Lecture: Director of the Norman Rockwell Museum Laurie Norton Moffatt
Friday, January 9 | Noon
Laurie Norton Moffatt, director of the Norman Rockwell Museum in Stockbridge, Massachusetts, is one of the nation’s leading specialists on Norman Rockwell. She shares her expertise on the life and works of the famed illustrator. Experience the latest ways of viewing Rockwell’s work in this talk, presented in conjunction with the exhibition, Norman Rockwell: Behind the Camera. Free with membership or admission.
Passport to Art: Fabulous 1950s
Sunday, January 11 | Noon – 3:00 p.m.
Come get your Passport to Art and create a 1950s inspired masterpiece like you see in the exhibition Norman Rockwell: Behind the Camera. This free drop-in studio program for families features a new hands-on art project each month. After spending time in our open studios, explore our galleries at your own leisure or join us for the family tour at 1:00 p.m. Free.
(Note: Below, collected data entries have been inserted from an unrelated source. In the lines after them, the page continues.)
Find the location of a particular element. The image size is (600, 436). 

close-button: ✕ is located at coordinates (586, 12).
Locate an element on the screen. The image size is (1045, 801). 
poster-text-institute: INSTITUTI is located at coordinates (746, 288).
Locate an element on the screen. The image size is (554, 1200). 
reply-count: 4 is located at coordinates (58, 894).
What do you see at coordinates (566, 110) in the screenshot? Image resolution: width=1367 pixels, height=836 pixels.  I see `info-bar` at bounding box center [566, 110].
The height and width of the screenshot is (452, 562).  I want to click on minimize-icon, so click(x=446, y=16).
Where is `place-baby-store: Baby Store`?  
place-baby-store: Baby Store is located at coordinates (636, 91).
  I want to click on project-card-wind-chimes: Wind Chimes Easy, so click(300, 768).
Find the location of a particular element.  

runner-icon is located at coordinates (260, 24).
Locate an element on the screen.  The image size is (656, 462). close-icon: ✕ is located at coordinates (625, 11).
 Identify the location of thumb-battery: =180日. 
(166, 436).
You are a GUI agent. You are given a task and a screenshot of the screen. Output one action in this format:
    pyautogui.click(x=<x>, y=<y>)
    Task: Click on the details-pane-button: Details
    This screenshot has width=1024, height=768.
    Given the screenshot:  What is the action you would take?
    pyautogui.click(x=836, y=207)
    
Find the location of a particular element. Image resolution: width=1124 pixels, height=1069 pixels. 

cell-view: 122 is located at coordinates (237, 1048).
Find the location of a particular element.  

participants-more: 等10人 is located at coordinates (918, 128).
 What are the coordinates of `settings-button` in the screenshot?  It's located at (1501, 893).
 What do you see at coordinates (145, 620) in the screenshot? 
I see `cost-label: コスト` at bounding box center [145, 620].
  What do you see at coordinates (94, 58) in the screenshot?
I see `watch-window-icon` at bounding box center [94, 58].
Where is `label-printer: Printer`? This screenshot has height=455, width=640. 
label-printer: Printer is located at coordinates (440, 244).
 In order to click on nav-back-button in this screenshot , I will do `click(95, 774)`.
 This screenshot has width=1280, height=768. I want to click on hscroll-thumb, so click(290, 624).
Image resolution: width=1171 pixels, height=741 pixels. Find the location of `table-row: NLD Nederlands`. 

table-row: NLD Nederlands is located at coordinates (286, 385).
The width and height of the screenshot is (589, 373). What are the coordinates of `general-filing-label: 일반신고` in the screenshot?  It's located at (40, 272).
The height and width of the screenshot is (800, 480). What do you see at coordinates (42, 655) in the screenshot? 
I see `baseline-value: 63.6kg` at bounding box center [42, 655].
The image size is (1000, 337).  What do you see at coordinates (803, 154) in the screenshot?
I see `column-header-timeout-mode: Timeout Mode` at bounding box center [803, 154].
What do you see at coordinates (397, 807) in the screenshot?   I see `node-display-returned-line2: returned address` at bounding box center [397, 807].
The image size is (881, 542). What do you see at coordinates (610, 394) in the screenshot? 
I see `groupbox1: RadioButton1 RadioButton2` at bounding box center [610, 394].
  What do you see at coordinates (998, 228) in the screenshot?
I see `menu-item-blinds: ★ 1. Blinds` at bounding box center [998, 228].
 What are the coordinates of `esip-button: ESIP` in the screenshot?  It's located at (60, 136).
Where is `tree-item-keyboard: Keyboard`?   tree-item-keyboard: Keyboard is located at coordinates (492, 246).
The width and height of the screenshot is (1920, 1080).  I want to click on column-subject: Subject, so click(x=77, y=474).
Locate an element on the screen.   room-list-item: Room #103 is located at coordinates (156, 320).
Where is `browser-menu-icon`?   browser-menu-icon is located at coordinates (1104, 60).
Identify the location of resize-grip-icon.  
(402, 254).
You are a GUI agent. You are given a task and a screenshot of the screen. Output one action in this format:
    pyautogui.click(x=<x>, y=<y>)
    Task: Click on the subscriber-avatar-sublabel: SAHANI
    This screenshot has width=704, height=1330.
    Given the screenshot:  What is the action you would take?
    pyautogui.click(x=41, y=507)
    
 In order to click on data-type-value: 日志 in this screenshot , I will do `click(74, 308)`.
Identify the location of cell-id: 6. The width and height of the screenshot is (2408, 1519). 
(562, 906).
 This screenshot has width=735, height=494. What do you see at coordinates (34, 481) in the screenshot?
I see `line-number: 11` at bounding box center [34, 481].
For more information, visit columbiamuseum.org
To request hi-res images, call the Press Office at 803.343.2170 or email firstname.lastname@example.org.
About the CMA
The Columbia Museum of Art is a charitable nonprofit organization dedicated to lifelong learning and community enrichment for all. Located in the heart of downtown Columbia, SC, CMA ranks among the leading art institutions in the country and is distinguished by its innovative exhibitions and creative educational programs. At the heart of the CMA and its programs is its collection, which encompasses nearly 7,000 works and spans thousands of years of history, representing a full range of world cultures. Established in 1950, the CMA now welcomes more than 135,000 visitors annually and is a catalyst for community creativity, engaging people of all ages and backgrounds with a diverse spectrum of programming, from exhibitions and lectures to concerts and Arts & Draughts parties. It is the recipient of a National Art Education Association award for its contributions to arts education and an Elizabeth O’Neill Verner Governor’s Award for the Arts for outstanding contributions to the arts in South Carolina.